Restate the entries word for word, leaving nothing out.

**** INFORMATION GIVEN ****

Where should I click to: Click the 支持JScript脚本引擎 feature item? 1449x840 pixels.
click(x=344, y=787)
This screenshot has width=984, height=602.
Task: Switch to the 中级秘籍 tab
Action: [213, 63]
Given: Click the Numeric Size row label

****

→ WRITTEN ANSWER:
Where should I click to: Click the 支持JScript脚本引擎 feature item? 1449x840 pixels.
click(x=344, y=787)
This screenshot has width=984, height=602.
Task: Switch to the 中级秘籍 tab
Action: [213, 63]
Given: Click the Numeric Size row label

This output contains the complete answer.